Sen. Tom Harkin (D-IA) last Tuesday questioned the effectiveness of self-regulatory watchdog groups, such as the National Futures Association (NFA), as the "first line of defense" against market abuse following the disclosure that Iowa-based Peregrine Financial Group (PFG) and its founder Russell Wasendorf Sr. allegedly defrauded customers of more than $200 million.
In a complaint filed in federal court on July 10, the Commodity Futures Trading Commission (CFTC) alleged that Wasendorf embezzled millions of dollars, manufactured phony bank statements, forged signatures and created fake bank addresses (see Daily GPI, July 11). The activities reportedly went on for nearly two decades without the NFA or the CFTC noticing. The alleged misappropriation of funds was uncovered during an NFA audit of PFG subsidiary PFGBest, which has since filed for Chapter 7 liquidation. Membership in the NFA is mandatory for all participants in the futures markets, including energy.

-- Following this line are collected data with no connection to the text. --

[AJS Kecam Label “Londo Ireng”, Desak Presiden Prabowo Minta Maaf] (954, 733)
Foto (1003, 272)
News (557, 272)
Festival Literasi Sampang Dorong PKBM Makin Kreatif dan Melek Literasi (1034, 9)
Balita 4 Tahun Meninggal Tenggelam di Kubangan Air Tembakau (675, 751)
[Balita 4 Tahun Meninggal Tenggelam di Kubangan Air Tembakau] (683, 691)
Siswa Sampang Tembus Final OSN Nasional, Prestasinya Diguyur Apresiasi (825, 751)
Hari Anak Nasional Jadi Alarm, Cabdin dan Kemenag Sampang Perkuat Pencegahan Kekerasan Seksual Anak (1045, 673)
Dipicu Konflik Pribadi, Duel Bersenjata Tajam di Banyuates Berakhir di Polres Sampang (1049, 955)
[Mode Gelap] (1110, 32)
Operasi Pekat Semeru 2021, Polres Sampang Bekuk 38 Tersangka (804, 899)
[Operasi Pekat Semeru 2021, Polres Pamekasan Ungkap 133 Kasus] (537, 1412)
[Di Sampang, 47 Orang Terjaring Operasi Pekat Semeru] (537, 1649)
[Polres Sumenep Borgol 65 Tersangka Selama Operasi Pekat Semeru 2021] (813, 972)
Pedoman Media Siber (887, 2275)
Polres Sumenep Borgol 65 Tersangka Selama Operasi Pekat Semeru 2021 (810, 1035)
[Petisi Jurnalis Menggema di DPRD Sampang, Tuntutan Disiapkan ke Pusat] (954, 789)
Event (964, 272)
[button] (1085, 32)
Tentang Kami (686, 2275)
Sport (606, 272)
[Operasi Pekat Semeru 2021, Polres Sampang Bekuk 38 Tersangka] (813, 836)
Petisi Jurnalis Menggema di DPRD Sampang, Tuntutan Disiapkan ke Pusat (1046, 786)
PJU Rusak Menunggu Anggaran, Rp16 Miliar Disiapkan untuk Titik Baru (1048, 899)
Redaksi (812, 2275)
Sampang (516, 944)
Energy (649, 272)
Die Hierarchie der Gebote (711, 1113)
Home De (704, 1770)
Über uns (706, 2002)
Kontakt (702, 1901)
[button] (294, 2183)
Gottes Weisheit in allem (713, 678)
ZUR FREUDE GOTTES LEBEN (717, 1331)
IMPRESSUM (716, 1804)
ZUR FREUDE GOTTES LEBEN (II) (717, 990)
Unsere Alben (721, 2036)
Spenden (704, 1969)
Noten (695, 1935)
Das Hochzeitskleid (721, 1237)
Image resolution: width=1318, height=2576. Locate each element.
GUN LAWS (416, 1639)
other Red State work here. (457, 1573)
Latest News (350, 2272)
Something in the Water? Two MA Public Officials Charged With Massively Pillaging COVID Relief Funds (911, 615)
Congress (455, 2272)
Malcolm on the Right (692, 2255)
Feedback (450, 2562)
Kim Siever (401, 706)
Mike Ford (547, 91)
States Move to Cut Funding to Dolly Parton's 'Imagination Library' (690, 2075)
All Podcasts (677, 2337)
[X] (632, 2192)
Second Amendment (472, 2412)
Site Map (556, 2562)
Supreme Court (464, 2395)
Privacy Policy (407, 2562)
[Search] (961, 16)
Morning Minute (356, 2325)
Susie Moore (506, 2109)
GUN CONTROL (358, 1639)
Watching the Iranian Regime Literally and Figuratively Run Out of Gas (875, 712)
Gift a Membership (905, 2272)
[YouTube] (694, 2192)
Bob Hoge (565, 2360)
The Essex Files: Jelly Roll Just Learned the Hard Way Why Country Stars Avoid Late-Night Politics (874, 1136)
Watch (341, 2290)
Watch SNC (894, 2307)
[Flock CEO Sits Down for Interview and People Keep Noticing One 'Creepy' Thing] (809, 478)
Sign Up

NFA last Monday said that it retained the law firm of Jenner and Block to conduct an internal review of its auditing practices and procedures with respect to Peregrine.
To prevent a repeat of Peregrine, "I believe it's critical that we further update our rules giving regulators direct electronic access to all bank accounts and custodial accounts," said CFTC Chairman Gary Gensler.
"I'm astounded that this could go on for nearly two decades and yet nobody checked to see where these bank statements were going, who they were going to," Harkin said during a hearing of the Senate Agriculture Committee. The NFA was the "controlling agency" over Peregrine, not the CFTC, he said. However, "self-regulation only works if you have really tight controls from the regulatory body over them, which would be the CFTC," Harkin said.
"I'm losing faith in self-regulation unless there is adequate tight oversight by the agency" funded by the federal government. "So you [CFTC] have to have the personnel and resources to be able to [adequately] oversee the National Futures Association," he said.
Harkin asked Gensler how the House Appropriations Committee's proposal to cut agency funding by $25 million for fiscal year 2013 would affect the CFTC and the markets that it oversees. "I think there would be more mayhem in the markets," Gensler responded.
"I'm worried about the integrity of...markets, especially in the areas of swaps and futures," Harkin agreed. "When I hear people say, 'We need to get rid of the reforms of Dodd-Frank,' it makes me wonder whether or not [the] people are paying attention to the same things that we read about in the paper. It's high time that we get the regulations out," and finalized.
Harkin called on regulators to continue their investigation to determine whether anyone else other than Wasendorf was involved in the alleged fraud. "I find it hard to believe that one person with hundreds of employees dealing with all [of] these accounts could be the sole person responsible."